Dr. Lal’s team will perform the most comprehensive genetic analysis of focal cortical dysplasia (FCD) to confirm proposed FCD-associated genes and identify novel FCD causal genes and variants.
Dennis Lal, PhD, Genomic Medicine Institute, received a five-year, $3.3 million award from the National Institutes of Health to study the genetics of focal cortical dysplasia (FCD), one of the most common causes of drug-resistant epilepsy.
FCD refers to a specific area of the brain with abnormal brain cell organization and development that result in increased risk for seizures and disruption of brain function. There are several types of FCD, including FCD I, which usually affects the temporal lobe of the brain and causes seizures in adulthood, and FCD II, which can involve both the temporal and frontal lobes and is more often seen in children.

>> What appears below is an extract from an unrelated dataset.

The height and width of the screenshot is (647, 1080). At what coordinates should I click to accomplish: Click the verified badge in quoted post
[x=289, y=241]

While genetic variants have been suggested as the underlying cause for FCD, Dr. Lal’s team and others have demonstrated that the majority of FCD I and FCD II patients lack any genetic abnormality when using currently available testing methods.
“Even more strikingly, only a single gene has been identified in FCD I,” said Dr. Lal. “One reason could be that all previous studies of FCD candidate genes were observational studies of small, poorly characterized cohorts without any controls.”

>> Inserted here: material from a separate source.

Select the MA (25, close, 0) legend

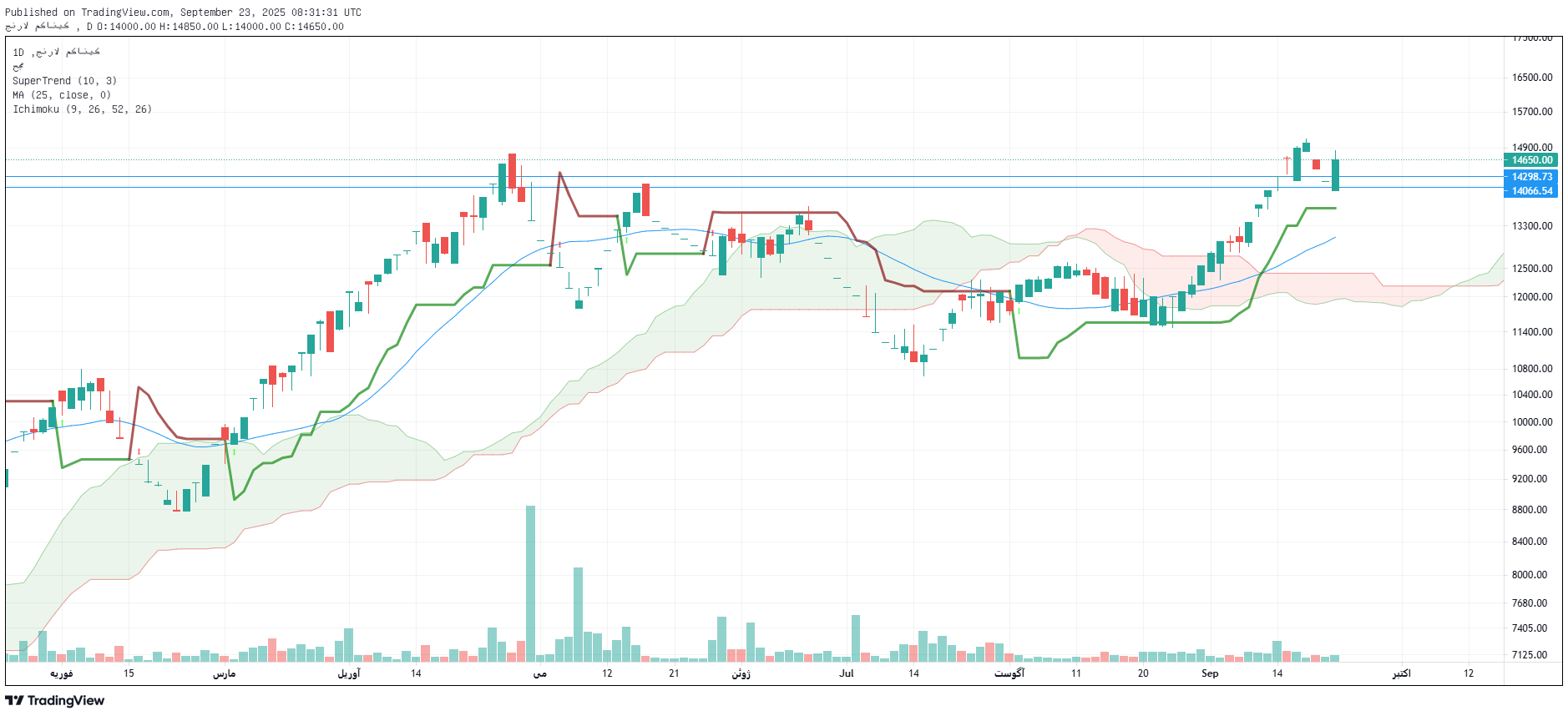[62, 95]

With this grant, Dr. Lal’s team will perform the most comprehensive genetic analysis of FCD using the largest FCD I and II cohort to date. By comparing well-characterized brain tissues and blood samples from patients with FCD I- or FCD II-related epilepsy to healthy participants, they will confirm proposed FCD-associated genes and identify novel FCD causal genes and variants.
“Successful completion of this project will improve our understanding of the genetic basis of FCD etiology, leading to the introduction of novel gene-based diagnostic strategies and targeted drugs that fully manage seizures while avoiding side effects typically associated with current therapeutic interventions,” said Dr. Lal.
Dr. Lal’s team conducted the first big data characterization of missense variants from 1,300 disease-associated genes to identify features associated with pathogenic and benign variants.